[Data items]

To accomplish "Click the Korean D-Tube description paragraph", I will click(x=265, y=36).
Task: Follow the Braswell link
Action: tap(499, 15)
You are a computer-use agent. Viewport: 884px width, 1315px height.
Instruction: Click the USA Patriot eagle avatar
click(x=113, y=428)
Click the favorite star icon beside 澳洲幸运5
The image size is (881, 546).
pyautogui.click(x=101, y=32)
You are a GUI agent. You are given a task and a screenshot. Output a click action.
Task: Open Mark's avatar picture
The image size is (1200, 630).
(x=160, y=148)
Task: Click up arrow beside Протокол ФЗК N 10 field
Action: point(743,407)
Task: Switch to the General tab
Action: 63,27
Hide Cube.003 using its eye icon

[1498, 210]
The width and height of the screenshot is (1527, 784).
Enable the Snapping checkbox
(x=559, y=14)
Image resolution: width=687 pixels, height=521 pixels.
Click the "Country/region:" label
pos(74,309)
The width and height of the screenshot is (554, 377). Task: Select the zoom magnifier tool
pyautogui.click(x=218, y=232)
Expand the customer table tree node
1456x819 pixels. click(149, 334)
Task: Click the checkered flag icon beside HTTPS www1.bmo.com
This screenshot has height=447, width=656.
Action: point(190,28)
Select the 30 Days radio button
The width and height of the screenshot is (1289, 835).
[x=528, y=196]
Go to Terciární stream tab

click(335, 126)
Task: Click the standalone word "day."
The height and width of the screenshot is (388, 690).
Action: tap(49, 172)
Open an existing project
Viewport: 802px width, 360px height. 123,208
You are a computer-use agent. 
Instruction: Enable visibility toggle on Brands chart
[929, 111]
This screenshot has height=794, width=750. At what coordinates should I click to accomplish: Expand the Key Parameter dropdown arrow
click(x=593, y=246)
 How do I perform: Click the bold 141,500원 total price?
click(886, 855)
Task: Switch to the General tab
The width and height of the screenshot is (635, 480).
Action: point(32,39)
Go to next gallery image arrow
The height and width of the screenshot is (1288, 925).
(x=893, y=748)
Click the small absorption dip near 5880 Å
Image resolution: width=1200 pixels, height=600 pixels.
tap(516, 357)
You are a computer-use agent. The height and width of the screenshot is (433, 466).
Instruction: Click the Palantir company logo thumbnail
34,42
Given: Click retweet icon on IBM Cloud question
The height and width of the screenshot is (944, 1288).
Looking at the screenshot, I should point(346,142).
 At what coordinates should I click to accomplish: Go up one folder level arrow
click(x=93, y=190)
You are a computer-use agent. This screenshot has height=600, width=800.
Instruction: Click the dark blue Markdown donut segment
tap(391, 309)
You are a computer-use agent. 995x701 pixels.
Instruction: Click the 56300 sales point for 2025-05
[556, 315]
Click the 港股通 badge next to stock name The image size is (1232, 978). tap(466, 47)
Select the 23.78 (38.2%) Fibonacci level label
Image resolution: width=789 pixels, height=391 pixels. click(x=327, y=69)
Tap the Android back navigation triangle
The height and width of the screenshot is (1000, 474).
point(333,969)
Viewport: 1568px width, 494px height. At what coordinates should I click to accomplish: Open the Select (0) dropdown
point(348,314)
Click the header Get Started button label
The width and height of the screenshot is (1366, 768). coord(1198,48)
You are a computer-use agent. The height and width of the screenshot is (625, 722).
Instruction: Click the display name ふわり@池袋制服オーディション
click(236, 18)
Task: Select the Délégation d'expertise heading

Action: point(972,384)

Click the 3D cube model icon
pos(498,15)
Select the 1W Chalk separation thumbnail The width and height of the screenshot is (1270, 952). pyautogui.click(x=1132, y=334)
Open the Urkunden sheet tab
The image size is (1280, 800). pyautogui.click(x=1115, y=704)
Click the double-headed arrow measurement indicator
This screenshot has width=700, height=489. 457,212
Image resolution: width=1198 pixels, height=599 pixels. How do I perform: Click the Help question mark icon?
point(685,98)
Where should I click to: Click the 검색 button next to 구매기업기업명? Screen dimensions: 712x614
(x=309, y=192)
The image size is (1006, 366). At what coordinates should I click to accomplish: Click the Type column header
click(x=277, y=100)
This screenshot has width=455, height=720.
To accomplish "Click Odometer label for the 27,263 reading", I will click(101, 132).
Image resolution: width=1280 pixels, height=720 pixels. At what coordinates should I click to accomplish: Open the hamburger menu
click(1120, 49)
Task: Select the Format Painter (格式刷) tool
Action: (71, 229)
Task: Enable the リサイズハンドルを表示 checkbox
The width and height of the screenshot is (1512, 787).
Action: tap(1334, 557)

* **Work order**
Every entry must be quoted exactly as it appears above.

* **Exercise result**
To accomplish "Click the Korean D-Tube description paragraph", I will click(x=265, y=36).
Task: Follow the Braswell link
Action: tap(499, 15)
You are a computer-use agent. Viewport: 884px width, 1315px height.
Instruction: Click the USA Patriot eagle avatar
click(x=113, y=428)
Click the favorite star icon beside 澳洲幸运5
The image size is (881, 546).
pyautogui.click(x=101, y=32)
You are a GUI agent. You are given a task and a screenshot. Output a click action.
Task: Open Mark's avatar picture
The image size is (1200, 630).
(x=160, y=148)
Task: Click up arrow beside Протокол ФЗК N 10 field
Action: point(743,407)
Task: Switch to the General tab
Action: 63,27
Hide Cube.003 using its eye icon

[1498, 210]
The width and height of the screenshot is (1527, 784).
Enable the Snapping checkbox
(x=559, y=14)
Image resolution: width=687 pixels, height=521 pixels.
Click the "Country/region:" label
pos(74,309)
The width and height of the screenshot is (554, 377). Task: Select the zoom magnifier tool
pyautogui.click(x=218, y=232)
Expand the customer table tree node
1456x819 pixels. click(149, 334)
Task: Click the checkered flag icon beside HTTPS www1.bmo.com
This screenshot has height=447, width=656.
Action: point(190,28)
Select the 30 Days radio button
The width and height of the screenshot is (1289, 835).
[x=528, y=196]
Go to Terciární stream tab

click(335, 126)
Task: Click the standalone word "day."
The height and width of the screenshot is (388, 690).
Action: tap(49, 172)
Open an existing project
Viewport: 802px width, 360px height. 123,208
You are a computer-use agent. 
Instruction: Enable visibility toggle on Brands chart
[929, 111]
This screenshot has height=794, width=750. At what coordinates should I click to accomplish: Expand the Key Parameter dropdown arrow
click(x=593, y=246)
 How do I perform: Click the bold 141,500원 total price?
click(886, 855)
Task: Switch to the General tab
The width and height of the screenshot is (635, 480).
Action: point(32,39)
Go to next gallery image arrow
The height and width of the screenshot is (1288, 925).
(x=893, y=748)
Click the small absorption dip near 5880 Å
Image resolution: width=1200 pixels, height=600 pixels.
tap(516, 357)
You are a computer-use agent. The height and width of the screenshot is (433, 466).
Instruction: Click the Palantir company logo thumbnail
34,42
Given: Click retweet icon on IBM Cloud question
The height and width of the screenshot is (944, 1288).
Looking at the screenshot, I should point(346,142).
 At what coordinates should I click to accomplish: Go up one folder level arrow
click(x=93, y=190)
You are a computer-use agent. This screenshot has height=600, width=800.
Instruction: Click the dark blue Markdown donut segment
tap(391, 309)
You are a computer-use agent. 995x701 pixels.
Instruction: Click the 56300 sales point for 2025-05
[556, 315]
Click the 港股通 badge next to stock name The image size is (1232, 978). tap(466, 47)
Select the 23.78 (38.2%) Fibonacci level label
Image resolution: width=789 pixels, height=391 pixels. click(x=327, y=69)
Tap the Android back navigation triangle
The height and width of the screenshot is (1000, 474).
point(333,969)
Viewport: 1568px width, 494px height. At what coordinates should I click to accomplish: Open the Select (0) dropdown
point(348,314)
Click the header Get Started button label
The width and height of the screenshot is (1366, 768). coord(1198,48)
You are a computer-use agent. The height and width of the screenshot is (625, 722).
Instruction: Click the display name ふわり@池袋制服オーディション
click(236, 18)
Task: Select the Délégation d'expertise heading

Action: point(972,384)

Click the 3D cube model icon
pos(498,15)
Select the 1W Chalk separation thumbnail The width and height of the screenshot is (1270, 952). pyautogui.click(x=1132, y=334)
Open the Urkunden sheet tab
The image size is (1280, 800). pyautogui.click(x=1115, y=704)
Click the double-headed arrow measurement indicator
This screenshot has width=700, height=489. 457,212
Image resolution: width=1198 pixels, height=599 pixels. How do I perform: Click the Help question mark icon?
point(685,98)
Where should I click to: Click the 검색 button next to 구매기업기업명? Screen dimensions: 712x614
(x=309, y=192)
The image size is (1006, 366). At what coordinates should I click to accomplish: Click the Type column header
click(x=277, y=100)
This screenshot has width=455, height=720.
To accomplish "Click Odometer label for the 27,263 reading", I will click(101, 132).
Image resolution: width=1280 pixels, height=720 pixels. At what coordinates should I click to accomplish: Open the hamburger menu
click(1120, 49)
Task: Select the Format Painter (格式刷) tool
Action: (71, 229)
Task: Enable the リサイズハンドルを表示 checkbox
The width and height of the screenshot is (1512, 787).
Action: tap(1334, 557)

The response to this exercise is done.